At some point in the next several months, we also anticipate doing more automated visual diff tests (to get more authoritative numbers about rendering parity between Parsoid and PHP parser; or test other PHP parser changes like Tidy replacements). These will be more resource intensive since they run phantomjs + image comparison over large images. So, I anticipate that it would be better to have these 2 kinds of tests either run on separate servers or be scheduled at different times to eliminate resource contention between them.

So, to summarize, the memory bump would be good in and of itself and can mitigate the issue in the short term. But ideally, a separate server for rt-testing and perf benchmarking would be good.

@ssastry: So if it isn't puppetized, you'd need to have the same full sudo root level permissions on the box as well? Is there a reason they cannot be fully puppetized (and code-review) the services since this would be running on a dedicated production host?

Typically, we prefer to not launch production level services without having puppet mange the service. So part of the basic requirements for getting a bare metal server allocated to asking about this. If it isn't done, and cannot be done, I'll discuss the request with @mark. However, requests are a lot easier to get approved when we can see everything it will be doing in puppet manifests.

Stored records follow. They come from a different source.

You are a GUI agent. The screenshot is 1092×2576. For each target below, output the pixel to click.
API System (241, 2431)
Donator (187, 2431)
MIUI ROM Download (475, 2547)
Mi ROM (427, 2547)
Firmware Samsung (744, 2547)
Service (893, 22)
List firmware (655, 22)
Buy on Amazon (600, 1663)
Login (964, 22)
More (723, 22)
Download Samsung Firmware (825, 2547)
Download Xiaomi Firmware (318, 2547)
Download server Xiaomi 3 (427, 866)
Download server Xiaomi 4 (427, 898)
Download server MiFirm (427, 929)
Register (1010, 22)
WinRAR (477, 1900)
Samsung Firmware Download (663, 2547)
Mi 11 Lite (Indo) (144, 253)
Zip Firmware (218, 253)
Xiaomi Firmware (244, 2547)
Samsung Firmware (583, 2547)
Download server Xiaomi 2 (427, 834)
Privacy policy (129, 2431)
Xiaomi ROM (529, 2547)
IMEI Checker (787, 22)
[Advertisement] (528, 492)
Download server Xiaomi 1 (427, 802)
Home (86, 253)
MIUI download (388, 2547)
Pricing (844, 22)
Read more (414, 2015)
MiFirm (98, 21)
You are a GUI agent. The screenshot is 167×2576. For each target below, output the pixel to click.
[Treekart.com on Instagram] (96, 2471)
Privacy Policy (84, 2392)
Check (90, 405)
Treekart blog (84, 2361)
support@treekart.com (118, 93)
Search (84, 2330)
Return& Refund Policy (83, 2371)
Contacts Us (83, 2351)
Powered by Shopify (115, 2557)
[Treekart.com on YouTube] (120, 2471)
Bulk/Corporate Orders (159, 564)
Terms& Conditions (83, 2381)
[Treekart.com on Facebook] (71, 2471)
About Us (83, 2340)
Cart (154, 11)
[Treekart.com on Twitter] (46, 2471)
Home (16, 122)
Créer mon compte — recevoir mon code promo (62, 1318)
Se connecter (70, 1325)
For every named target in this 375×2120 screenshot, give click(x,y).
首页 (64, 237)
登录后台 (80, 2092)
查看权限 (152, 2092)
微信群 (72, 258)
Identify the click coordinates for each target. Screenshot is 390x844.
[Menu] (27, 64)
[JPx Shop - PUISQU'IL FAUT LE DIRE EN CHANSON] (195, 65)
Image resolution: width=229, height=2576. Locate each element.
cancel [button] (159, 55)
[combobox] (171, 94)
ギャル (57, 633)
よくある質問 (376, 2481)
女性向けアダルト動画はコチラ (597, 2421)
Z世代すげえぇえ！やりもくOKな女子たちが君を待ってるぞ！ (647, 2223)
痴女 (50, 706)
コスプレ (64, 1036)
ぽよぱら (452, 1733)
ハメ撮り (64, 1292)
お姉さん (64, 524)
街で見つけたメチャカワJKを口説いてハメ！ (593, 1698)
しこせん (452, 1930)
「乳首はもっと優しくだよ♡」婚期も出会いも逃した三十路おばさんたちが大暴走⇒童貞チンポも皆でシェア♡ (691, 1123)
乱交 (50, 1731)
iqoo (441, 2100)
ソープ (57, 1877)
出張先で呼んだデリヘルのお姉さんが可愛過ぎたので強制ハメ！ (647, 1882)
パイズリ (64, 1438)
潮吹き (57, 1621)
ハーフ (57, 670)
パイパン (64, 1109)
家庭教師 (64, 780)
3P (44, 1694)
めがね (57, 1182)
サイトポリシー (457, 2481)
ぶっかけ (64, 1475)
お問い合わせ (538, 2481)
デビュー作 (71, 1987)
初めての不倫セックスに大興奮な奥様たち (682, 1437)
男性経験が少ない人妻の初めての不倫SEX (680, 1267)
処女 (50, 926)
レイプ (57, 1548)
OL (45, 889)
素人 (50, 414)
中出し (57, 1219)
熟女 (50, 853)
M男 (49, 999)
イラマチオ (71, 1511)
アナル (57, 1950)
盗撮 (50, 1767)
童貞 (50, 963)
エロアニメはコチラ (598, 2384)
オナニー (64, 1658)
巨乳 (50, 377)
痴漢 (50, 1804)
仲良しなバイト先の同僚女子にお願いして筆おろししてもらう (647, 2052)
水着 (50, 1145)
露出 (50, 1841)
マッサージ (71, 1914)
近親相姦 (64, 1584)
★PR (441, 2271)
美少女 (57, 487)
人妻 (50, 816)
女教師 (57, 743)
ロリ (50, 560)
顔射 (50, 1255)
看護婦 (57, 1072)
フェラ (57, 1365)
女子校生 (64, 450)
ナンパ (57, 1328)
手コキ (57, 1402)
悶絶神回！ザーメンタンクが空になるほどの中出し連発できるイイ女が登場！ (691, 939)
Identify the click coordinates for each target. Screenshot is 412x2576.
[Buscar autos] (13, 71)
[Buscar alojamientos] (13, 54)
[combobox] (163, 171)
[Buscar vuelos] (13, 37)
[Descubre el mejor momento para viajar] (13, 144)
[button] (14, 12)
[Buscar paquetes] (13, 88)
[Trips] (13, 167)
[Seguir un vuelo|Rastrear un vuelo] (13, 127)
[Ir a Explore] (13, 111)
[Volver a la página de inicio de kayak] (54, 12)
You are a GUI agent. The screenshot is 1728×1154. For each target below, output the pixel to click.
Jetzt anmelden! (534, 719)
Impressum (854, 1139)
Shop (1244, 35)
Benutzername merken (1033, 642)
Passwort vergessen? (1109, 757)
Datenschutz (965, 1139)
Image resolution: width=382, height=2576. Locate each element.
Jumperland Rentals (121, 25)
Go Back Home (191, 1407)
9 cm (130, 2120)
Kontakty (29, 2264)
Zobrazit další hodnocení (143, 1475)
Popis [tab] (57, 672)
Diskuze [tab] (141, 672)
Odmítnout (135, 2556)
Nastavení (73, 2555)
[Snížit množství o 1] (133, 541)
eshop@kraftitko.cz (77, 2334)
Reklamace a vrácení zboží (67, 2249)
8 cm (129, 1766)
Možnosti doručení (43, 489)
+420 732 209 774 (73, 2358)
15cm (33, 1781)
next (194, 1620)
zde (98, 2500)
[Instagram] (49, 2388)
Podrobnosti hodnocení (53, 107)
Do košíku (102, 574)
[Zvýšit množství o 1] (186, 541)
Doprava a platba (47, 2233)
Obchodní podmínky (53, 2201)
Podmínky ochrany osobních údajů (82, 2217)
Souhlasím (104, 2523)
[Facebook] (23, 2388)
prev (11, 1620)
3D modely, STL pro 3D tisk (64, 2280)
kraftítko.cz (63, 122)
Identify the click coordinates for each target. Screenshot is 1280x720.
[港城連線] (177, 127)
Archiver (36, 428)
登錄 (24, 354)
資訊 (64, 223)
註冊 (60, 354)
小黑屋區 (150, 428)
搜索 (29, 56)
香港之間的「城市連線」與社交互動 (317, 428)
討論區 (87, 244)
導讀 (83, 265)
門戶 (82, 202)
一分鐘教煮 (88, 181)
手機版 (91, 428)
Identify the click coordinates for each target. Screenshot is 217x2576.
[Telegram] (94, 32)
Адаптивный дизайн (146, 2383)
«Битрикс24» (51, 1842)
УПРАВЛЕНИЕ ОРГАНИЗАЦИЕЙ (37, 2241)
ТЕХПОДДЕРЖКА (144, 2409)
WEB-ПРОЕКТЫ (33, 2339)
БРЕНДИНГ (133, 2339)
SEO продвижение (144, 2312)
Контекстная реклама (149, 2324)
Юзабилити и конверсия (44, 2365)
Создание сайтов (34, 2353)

@RobH I didn't set up ruthenium and I am not familiar with what is involved with puppetization but will investigate.

RobH claimed this task.

So this request has been pending more information for approval.

As this service is already running on bare metal (sharing space on ruthenium), it should have all the available resources (as its not even labs restricted) to get its service fully documented/puppetized.

This task has sat awaiting that info since November. I'm going to decline this request at this time (as it has not had any further updates.) If/when this service is ready for migration to a new server, simply reopen this task.

Thanks!

Puppetization is more or less done and ruthenium has also been re-imaged to jessie (T122328). So, I am reopening this ticket to get access to a physical machine so we can offload the rt testing clients from ruthenium to the new server. If there are no servers available, I'll check with labs folks to use their physical machine in labs setup.

Isn't this now going to be handled by bare metal in labs? Please advise.

I think it needs @Andrew to give access to the labs-test machine to subbu.

I am meeting with @Andrew tomorrow to discuss this and related matters .. how convenient that we both live in Minneapolis. :-) I'll update this ticket after that.

We now have a bare metal labs hardware that we'll configure for use for visual diff testing. Once that is set up, I am going to move over all the visual diff services from ruthenium to that server. This should free up ruthenium that we can use only for round trip testing and nothing else. That should eliminate the need for other dedicated hardware.

@RobH: Do we still have the option of the RAM upgrade that you said was possible in T116090#1769532? That might enable us to run more test clients and have the test runs finish faster. But, this is not a critical or urgent request. Once I hear from you, I can either repurpose this ticket or open a separate ticket for it.

We now have a bare metal labs hardware that we'll configure for use for visual diff testing. Once that is set up, I am going to move over all the visual diff services from ruthenium to that server. This should free up ruthenium that we can use only for round trip testing and nothing else. That should eliminate the need for other dedicated hardware.

@RobH: Do we still have the option of the RAM upgrade that you said was possible in T116090#1769532? That might enable us to run more test clients and have the test runs finish faster. But, this is not a critical or urgent request. Once I hear from you, I can either repurpose this ticket or open a separate ticket for it.

We shouldn't have used it for anything else I'm aware of. I'd suggest a new task to request it though, since this is now a very long, confusing task of shifting requirements. You can of course reference this task in that via quote, but just re-purposing this seems bad.

Since a new system isn't required, I'm resolving this task.